The transcript of the 999 call refers to the father saying ‘what have I done’ and later in the call saying ‘fucking little shit’. I reject the father’s explanation for both these comments, they are more likely to be supportive of the father realising the seriousness of what he had done due to the lack of response by MN and had nothing to do with the dogs being in the way whilst he made the call. All the evidence points to him having a good relationship with the dogs, they are certainly not little and what he said is very similar to the way he has described MN in the past.
In my judgment there is more likely than not to be at least one older injury, there may have been more. The evidence of the chronic brain injury is that it is at least three weeks old and the evidence, on the balance of probabilities, does not support it being related to birth. Mr Jayamohan confirmed any such injury could be asymptomatic although the evidence demonstrates that it would not be caused by normal day to day handling.
The evidence regarding the fractures is that they were between 2 – 5 weeks old prior to the imaging, giving a date window of between 29 March and 19 April. The expert evidence, on the balance of probabilities does not support them being birth related. Mr Storey, on behalf of the mother, raises the issue of whether due to the uncertainty in dating of fractures and in the present of a memorable event the timeline could be stretched to include them occurring on 25 April some 8 days prior to imaging. Mr Johnson was clear in his evidence that whilst he could not rule it out it he would be ‘very surprised’ if it was 10 days or less, he said these look like quite mature injuries ‘at least two weeks of age’. I accept this evidence, it is more likely than not these fractures were caused on an occasion other than what took place on the morning of 25 April. To be caused they required a significant degree of force and could have been caused at the same time as the chronic neuro trauma or separately.
There is no evidence of any memorable event or events other than what occurred on 25 April. However what there is evidence of within the home during the relevant time is a failure to protect the children from the impact of:
chronic drug use in the home by those who are providing day to day care for the children;
chaotic home circumstances with numerous adults visiting or staying in the home and the consequent tensions that ensue, particularly when many of them are taking or under the influence of drugs;
the extremely volatile nature of the relationship between the parents, their frequent aggressive arguments that can result in physical aggression between them;
the difficulties caused through the mother’s ability to bond with the children, particularly MN;
the mother’s mental ill health and the impact of irregular taking of medication and frequent drug use.

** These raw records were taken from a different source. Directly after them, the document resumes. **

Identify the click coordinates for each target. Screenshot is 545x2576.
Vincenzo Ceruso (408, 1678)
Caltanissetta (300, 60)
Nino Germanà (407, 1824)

The failure by these parents to give a credible account of the care of MN during the time he was with them, together with their respective inability to manage their angry and aggressive behaviour or prioritise MN’s welfare needs means that I am not able to rule either of them out being responsible for the earlier injuries (chronic neurotrauma and fractures) suffered by MN as there is, in my judgment, a likelihood or a real possibility that either of them could be the perpetrator of the earlier injuries. They have each become so wrapped up in their lies that it looks very unlikely that MN will have the benefit of learning what happened to him to cause these injuries. I have determined that the father caused the acute injury, most probably through a loss of temper. He was providing most of the care in the early hours and there was evidence of his frustration regarding MN’s crying and difficulty in feeding. There is some suggestion from the mother that she saw the father rocking MN in his arms a bit too hard on the night of the 18 April and TM reports a conversation with the father after MN had gone into hospital where he thought he shook the moses basket too hard and she was not to tell anyone. But the unreliability of each of these witnesses through the inherent unreliability of their evidence and/or the risk TM has been influenced by the mother makes it difficult to rely on their accounts. Equally there is evidence, which I accept, of the mother being overwhelmed by caring for MN (for example the messages to KV on 19 April and the messages on 24 April) and the difficulties in her relationship with the father in the context where there is evidence of her ability to lose her temper and shout and scream at the children in frustration. She had not bonded with MN, evidenced by her failure to attend at the hospital, and he was by all accounts a very difficult child to feed and calm down. The parents’ evidence was he only slept for 2 hours at a time. They were in all likelihood exhausted not only through caring for the children but by dealing with the number of adults in the home at the time. This combination of events, coupled with significant drug use and alcohol consumption (with medication in the case of the mother) meant the situation regarding the care of MN was liable to erupt at any time with either or both parent. Only the parents know what really went on in the home with their care of MN.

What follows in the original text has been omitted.